Less than a slap on the wrist

This is one thing that makes me shake my head and actually makes me angry. As soon as I found out what the meeting was all about I knew I would be very emotional about it. It's one thing I just have a hard time comprehending or wrap my head around. How can you treat others that way and get away with less than a slap on the wrist as punishment? I just don't get it. As we gathered around the big ole table, the mood was very somber as we knew what was on the agenda. We were joined by somebody I hadn't met yet, but I had heard her name plenty of times, so it was nice to finally get to know her and she was all I ever heard of her. I can not even imagine being in her position, having to do what she does on a daily basis and having such limited resources and such limited support, I know it must be very frustrating and she definitely confirmed that. But nevertheless she has a job to do, and she was happy to inform us that she got a conviction, but of course the punishment doesn't fit the crime and that person got less than a slap on the wrist in my opinion with 12 months probation. Yesterday we heard for the very first time the details about who we call Chaplin. Until the court case was closed we had no details about him, and there was constant worry that there was a chance he had to go back. In 2010, investigation staff at the Guelph Humane Society responded to information regarding the condition of a donkey now know as “Chaplin”. Chaplin had shelter, food and water, the three basic things that an animal needs by the minimum standards. When these basic needs are provided it is very hard for the SPCA to do anything about helping an animal in distress. Despite the opportunity to satisfy required hoof trimming, the owner of this donkey was not compliant. In July 2010 the donkey was removed from the property in order for proper care to be provided. The owner was subsequently charged with 2 counts under the Ontario Society of Prevention of Cruelty to Animals Act (1. did cause an animal to be in distress and 2. fail to provide the care necessary for its general welfare) and was convicted as charged.
At the meeting we saw for the first time pictures of his living conditions and the condition his hooves were in.
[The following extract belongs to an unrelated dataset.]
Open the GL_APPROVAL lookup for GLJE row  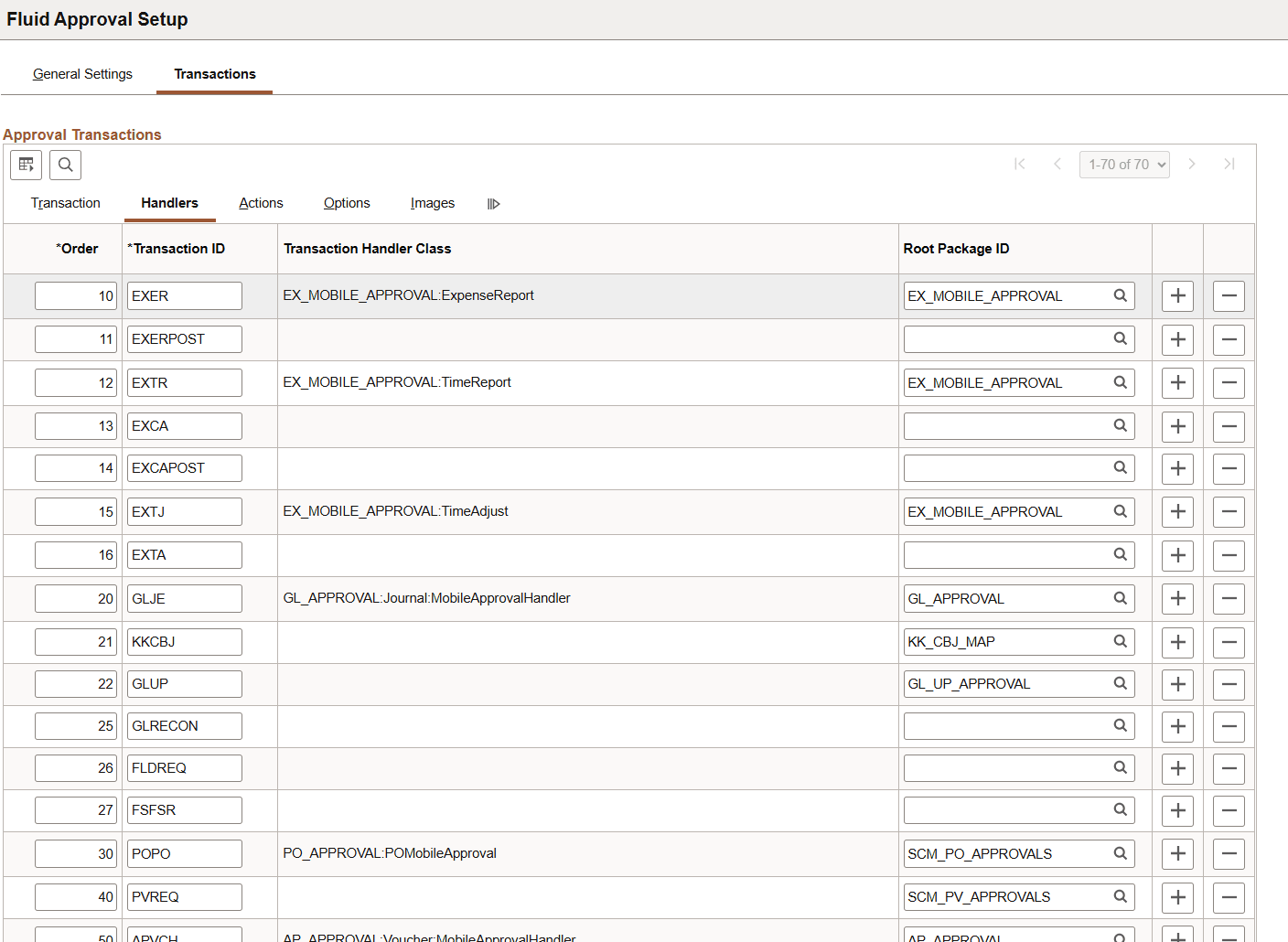pyautogui.click(x=1121, y=598)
I have never seen anything so horrific and it is a wonder that Chaplin didn't have any ill effects even now. He will always have bad feet and they need to be trimmed every six weeks, but it is a wonder that none of his bones had rotated or that his body didn't compensate for his deformation, how it was the case with our little Peaches and Maddie.

Chaplin is a favourite to many of us, mostly because he is such a snuggle bug and I am so glad that his life has turned around for the better with us. Hope he will live a long and happy life here at the DSC.


Autumn said...

I almost cried when I saw the pics. I can't imagine how someone would allow that to happen.

Sharon said...

How could anyone let that happen, that's truly horrible!

Sandra said...

It that isn't cruelty to animals I don't know what is. The minimum standards are a joke, they are the same here - those have to be changed in order to be able to help more animals. I am glad Chapling found his forever home with you all.